Taormina participates on the library’s Second Life team in addition to her full-time job as Head of Public Services and Processing Manuscripts Librarian at Stanford’s Department of Special Collections. As head of public services, Taormina saw the Second Life experiment as particularly intriguing because it offers “a way to replicate the richness of the real life reading room experience in order to promote archival literacy and familiarity.”

For inexperienced researchers, the ability to see manuscript boxes and folders in the Virtual Archives is intended to make the process of primary source research “less intimidating,” Taormina said. And at the same time, experienced scholars can use the site to quickly survey the contents of a collection in order to decide whether they need to make a trip to campus or order photocopies.

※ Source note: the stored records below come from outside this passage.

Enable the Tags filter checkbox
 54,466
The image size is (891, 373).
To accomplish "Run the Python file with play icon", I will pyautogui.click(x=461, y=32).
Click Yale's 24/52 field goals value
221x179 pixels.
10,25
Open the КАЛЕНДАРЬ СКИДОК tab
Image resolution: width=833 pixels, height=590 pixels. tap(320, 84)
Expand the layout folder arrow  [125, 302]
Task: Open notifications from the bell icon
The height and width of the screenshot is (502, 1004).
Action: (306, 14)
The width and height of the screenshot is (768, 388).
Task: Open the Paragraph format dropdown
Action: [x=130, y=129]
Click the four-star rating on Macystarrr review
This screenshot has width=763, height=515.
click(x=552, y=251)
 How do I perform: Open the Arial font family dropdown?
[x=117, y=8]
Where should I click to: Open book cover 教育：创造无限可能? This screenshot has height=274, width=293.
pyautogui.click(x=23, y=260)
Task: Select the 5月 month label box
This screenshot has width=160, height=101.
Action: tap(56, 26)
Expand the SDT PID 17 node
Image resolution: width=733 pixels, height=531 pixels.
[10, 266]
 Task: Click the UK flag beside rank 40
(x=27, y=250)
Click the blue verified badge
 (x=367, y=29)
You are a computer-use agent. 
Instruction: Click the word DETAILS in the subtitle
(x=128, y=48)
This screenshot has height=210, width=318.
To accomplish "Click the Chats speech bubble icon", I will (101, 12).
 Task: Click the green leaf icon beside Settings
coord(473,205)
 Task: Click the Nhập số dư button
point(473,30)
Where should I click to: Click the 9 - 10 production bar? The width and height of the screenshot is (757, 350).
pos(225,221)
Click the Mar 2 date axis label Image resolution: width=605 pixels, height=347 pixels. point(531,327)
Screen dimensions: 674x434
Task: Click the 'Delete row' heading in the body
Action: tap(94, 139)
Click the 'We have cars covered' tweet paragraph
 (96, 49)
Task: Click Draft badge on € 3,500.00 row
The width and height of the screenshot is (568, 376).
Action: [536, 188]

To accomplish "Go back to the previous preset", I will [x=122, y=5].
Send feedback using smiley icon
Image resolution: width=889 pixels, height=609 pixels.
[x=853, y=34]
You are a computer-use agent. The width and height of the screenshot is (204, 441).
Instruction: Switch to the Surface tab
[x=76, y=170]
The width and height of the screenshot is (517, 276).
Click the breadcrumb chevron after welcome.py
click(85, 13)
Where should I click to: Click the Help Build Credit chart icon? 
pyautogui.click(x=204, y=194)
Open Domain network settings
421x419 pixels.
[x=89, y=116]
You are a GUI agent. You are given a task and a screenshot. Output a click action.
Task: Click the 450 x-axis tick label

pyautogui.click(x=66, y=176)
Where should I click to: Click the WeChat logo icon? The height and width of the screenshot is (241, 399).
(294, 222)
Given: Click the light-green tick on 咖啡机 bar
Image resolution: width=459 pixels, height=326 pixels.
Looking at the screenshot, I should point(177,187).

The Virtual Archives offers 20 boxes from 14 collections. It virtually replicates boxes in Stanford’s remote deep storage facility so that scholars can for the first time browse the library’s closed manuscript stacks.

Taormina earned a master’s degree in Public History from Sacramento State University and then worked for several years as special assistant to Dr. Kevin Starr, California’s State Librarian from 1994 and author of a multi-volume series on the history of the state.

She decided to earn her MLIS from an ALA-accredited school in order to gain greater career flexibility. The very month she graduated from San José State University School of Information, Taormina landed her Stanford post, which she calls “my dream job.” According to Taormina, “It pulls together everything I learned as an historian and studying archives.”